Put every line of the material below into a JSON list of strings, one string per line, and leave out any blank lines.

======== Given records ========

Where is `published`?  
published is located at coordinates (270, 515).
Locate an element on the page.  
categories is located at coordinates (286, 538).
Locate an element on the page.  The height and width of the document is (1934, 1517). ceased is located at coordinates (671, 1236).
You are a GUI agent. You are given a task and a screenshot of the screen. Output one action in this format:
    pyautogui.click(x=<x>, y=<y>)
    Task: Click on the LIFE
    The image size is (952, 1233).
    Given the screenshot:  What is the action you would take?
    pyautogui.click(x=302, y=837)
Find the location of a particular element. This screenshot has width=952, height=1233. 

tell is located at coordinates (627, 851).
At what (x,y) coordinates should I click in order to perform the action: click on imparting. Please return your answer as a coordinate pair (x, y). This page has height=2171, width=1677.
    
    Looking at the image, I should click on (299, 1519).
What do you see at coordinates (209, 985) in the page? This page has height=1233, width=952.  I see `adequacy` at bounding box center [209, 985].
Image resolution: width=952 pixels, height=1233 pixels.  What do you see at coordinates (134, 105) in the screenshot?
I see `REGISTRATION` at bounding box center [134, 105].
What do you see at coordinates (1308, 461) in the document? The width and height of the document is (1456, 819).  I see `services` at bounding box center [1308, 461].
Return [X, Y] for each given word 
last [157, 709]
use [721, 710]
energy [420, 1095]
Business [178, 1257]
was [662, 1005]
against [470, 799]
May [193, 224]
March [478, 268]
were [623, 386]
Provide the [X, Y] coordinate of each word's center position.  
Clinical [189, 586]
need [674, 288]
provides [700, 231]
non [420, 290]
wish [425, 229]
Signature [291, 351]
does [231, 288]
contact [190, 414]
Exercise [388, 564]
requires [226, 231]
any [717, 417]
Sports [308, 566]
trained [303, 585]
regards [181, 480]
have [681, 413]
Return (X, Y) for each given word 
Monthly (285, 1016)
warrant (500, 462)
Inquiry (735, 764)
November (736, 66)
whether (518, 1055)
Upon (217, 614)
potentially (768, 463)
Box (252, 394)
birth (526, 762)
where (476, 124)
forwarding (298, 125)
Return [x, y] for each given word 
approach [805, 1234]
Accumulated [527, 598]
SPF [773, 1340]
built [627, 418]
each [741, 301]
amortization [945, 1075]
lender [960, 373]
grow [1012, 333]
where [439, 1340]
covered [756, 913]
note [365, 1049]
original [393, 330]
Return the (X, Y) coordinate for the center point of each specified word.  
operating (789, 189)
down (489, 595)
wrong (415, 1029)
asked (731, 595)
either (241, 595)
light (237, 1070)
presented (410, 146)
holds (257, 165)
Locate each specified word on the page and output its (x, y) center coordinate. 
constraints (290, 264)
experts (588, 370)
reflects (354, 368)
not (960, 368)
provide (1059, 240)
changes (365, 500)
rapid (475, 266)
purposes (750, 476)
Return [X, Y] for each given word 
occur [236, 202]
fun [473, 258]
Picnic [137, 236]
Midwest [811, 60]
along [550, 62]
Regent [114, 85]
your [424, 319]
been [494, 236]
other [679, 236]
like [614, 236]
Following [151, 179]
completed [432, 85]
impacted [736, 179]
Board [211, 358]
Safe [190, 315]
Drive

========

(Response):
[
  "Where is `published`?  ",
  "published is located at coordinates (270, 515).",
  "Locate an element on the page.  ",
  "categories is located at coordinates (286, 538).",
  "Locate an element on the page.  The height and width of the document is (1934, 1517). ceased is located at coordinates (671, 1236).",
  "You are a GUI agent. You are given a task and a screenshot of the screen. Output one action in this format:",
  "    pyautogui.click(x=<x>, y=<y>)",
  "    Task: Click on the LIFE",
  "    The image size is (952, 1233).",
  "    Given the screenshot:  What is the action you would take?",
  "    pyautogui.click(x=302, y=837)",
  "Find the location of a particular element. This screenshot has width=952, height=1233. ",
  "tell is located at coordinates (627, 851).",
  "At what (x,y) coordinates should I click in order to perform the action: click on imparting. Please return your answer as a coordinate pair (x, y). This page has height=2171, width=1677.",
  "    Looking at the image, I should click on (299, 1519).",
  "What do you see at coordinates (209, 985) in the page? This page has height=1233, width=952.  I see `adequacy` at bounding box center [209, 985].",
  "Image resolution: width=952 pixels, height=1233 pixels.  What do you see at coordinates (134, 105) in the screenshot?",
  "I see `REGISTRATION` at bounding box center [134, 105].",
  "What do you see at coordinates (1308, 461) in the document? The width and height of the document is (1456, 819).  I see `services` at bounding box center [1308, 461].",
  "Return [X, Y] for each given word ",
  "last [157, 709]",
  "use [721, 710]",
  "energy [420, 1095]",
  "Business [178, 1257]",
  "was [662, 1005]",
  "against [470, 799]",
  "May [193, 224]",
  "March [478, 268]",
  "were [623, 386]",
  "Provide the [X, Y] coordinate of each word's center position.  ",
  "Clinical [189, 586]",
  "need [674, 288]",
  "provides [700, 231]",
  "non [420, 290]",
  "wish [425, 229]",
  "Signature [291, 351]",
  "does [231, 288]",
  "contact [190, 414]",
  "Exercise [388, 564]",
  "requires [226, 231]",
  "any [717, 417]",
  "Sports [308, 566]",
  "trained [303, 585]",
  "regards [181, 480]",
  "have [681, 413]",
  "Return (X, Y) for each given word ",
  "Monthly (285, 1016)",
  "warrant (500, 462)",
  "Inquiry (735, 764)",
  "November (736, 66)",
  "whether (518, 1055)",
  "Upon (217, 614)",
  "potentially (768, 463)",
  "Box (252, 394)",
  "birth (526, 762)",
  "where (476, 124)",
  "forwarding (298, 125)",
  "Return [x, y] for each given word ",
  "approach [805, 1234]",
  "Accumulated [527, 598]",
  "SPF [773, 1340]",
  "built [627, 418]",
  "each [741, 301]",
  "amortization [945, 1075]",
  "lender [960, 373]",
  "grow [1012, 333]",
  "where [439, 1340]",
  "covered [756, 913]",
  "note [365, 1049]",
  "original [393, 330]",
  "Return the (X, Y) coordinate for the center point of each specified word.  ",
  "operating (789, 189)",
  "down (489, 595)",
  "wrong (415, 1029)",
  "asked (731, 595)",
  "either (241, 595)",
  "light (237, 1070)",
  "presented (410, 146)",
  "holds (257, 165)",
  "Locate each specified word on the page and output its (x, y) center coordinate. ",
  "constraints (290, 264)",
  "experts (588, 370)",
  "reflects (354, 368)",
  "not (960, 368)",
  "provide (1059, 240)",
  "changes (365, 500)",
  "rapid (475, 266)",
  "purposes (750, 476)",
  "Return [X, Y] for each given word ",
  "occur [236, 202]",
  "fun [473, 258]",
  "Picnic [137, 236]",
  "Midwest [811, 60]",
  "along [550, 62]",
  "Regent [114, 85]",
  "your [424, 319]",
  "been [494, 236]",
  "other [679, 236]",
  "like [614, 236]",
  "Following [151, 179]",
  "completed [432, 85]",
  "impacted [736, 179]",
  "Board [211, 358]",
  "Safe [190, 315]",
  "Drive"
]